Au-delà de ce bilan positif, nous devons aller encore plus loin. En effet, à Strasbourg comme à Paris, le public accueilli vit très majoritairement à la rue ou en hébergement d’urgence, le plus souvent sans ressources, sans suivi médical, ni couverture sociale. Et comme tout citoyen, ils ont pourtant droit à être soignés, droit à être hébergés, droit à reprendre leur place dans la société. C’est d’abord une question d’éthique et d’humanité de ne pas laisser ces exclus d’entre les exclus en dehors de tout circuit de prise en charge.
Francfort dispose de quatre salles, Barcelone de neuf, Montréal de trois, et Lisbonne s’apprête à en ouvrir deux. Notre capitale, où vivent 12 millions d’habitants, ne peut se contenter d’une seule salle pour prendre en charge l’ensemble des usagers de drogues désinsérés. Pour accentuer cette dynamique positive et répondre aux évolutions des pratiques et des besoins des usagers, nous appelons le gouvernement et les responsables des collectivités à s’engager pour l’ouverture de nouvelles salles ou dispositifs mobiles de consommation à moindre risque. Une salle ou un bus d’inhalation pour les usagers de crack et une supplémentaire pour la consommation par voie intraveineuse ? Au vu de la situation dans le nord de Paris et en proche banlieue, ce serait une œuvre de salubrité et de responsabilité publique !

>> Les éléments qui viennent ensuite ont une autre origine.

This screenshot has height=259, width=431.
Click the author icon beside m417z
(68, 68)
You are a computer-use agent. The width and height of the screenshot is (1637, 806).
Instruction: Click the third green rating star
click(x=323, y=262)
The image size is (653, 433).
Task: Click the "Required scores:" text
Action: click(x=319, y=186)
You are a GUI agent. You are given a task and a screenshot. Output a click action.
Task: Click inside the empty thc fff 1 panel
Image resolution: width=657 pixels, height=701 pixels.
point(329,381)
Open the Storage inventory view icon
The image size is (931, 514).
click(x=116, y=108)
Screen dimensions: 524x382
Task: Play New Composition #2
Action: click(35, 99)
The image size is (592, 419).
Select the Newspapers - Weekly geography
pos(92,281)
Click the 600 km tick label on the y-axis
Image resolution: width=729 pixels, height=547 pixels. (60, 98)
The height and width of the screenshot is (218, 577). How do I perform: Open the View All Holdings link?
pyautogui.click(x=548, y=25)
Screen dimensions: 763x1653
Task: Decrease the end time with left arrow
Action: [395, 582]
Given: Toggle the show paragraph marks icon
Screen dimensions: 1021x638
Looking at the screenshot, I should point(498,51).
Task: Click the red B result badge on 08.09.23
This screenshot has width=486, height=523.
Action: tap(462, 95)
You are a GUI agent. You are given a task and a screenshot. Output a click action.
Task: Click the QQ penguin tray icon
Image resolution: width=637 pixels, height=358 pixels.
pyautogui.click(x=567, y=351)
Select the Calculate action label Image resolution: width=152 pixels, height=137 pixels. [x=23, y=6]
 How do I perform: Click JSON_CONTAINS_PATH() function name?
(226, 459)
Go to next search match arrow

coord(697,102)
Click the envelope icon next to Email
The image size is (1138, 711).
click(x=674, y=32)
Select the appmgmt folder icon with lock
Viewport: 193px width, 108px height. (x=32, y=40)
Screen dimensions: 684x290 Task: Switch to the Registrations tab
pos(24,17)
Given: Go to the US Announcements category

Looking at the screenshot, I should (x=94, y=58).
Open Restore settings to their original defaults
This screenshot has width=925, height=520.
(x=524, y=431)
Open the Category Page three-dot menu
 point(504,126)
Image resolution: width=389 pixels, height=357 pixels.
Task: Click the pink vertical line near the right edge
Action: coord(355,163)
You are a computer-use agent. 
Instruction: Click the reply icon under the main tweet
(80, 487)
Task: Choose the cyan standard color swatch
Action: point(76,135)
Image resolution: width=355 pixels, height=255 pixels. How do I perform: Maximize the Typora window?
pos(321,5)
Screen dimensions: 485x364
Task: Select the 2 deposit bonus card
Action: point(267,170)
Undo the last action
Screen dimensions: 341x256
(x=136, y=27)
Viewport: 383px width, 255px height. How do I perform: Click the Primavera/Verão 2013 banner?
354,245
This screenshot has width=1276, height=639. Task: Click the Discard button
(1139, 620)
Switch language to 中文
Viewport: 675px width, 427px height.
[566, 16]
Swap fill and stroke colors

Nous partageons la fierté d’avoir été pionniers parmi les villes françaises à ouvrir des salles de consommation à moindre risque, comme l’ont été avant nous des hommes et des femmes militants pour l’innovation en matière de réduction des risques, mais nous aspirons à entrer dans l’anonymat des villes qui, demain, compteront de manière ordinaire ces lieux d’accueil et de soins, nécessaires à notre société.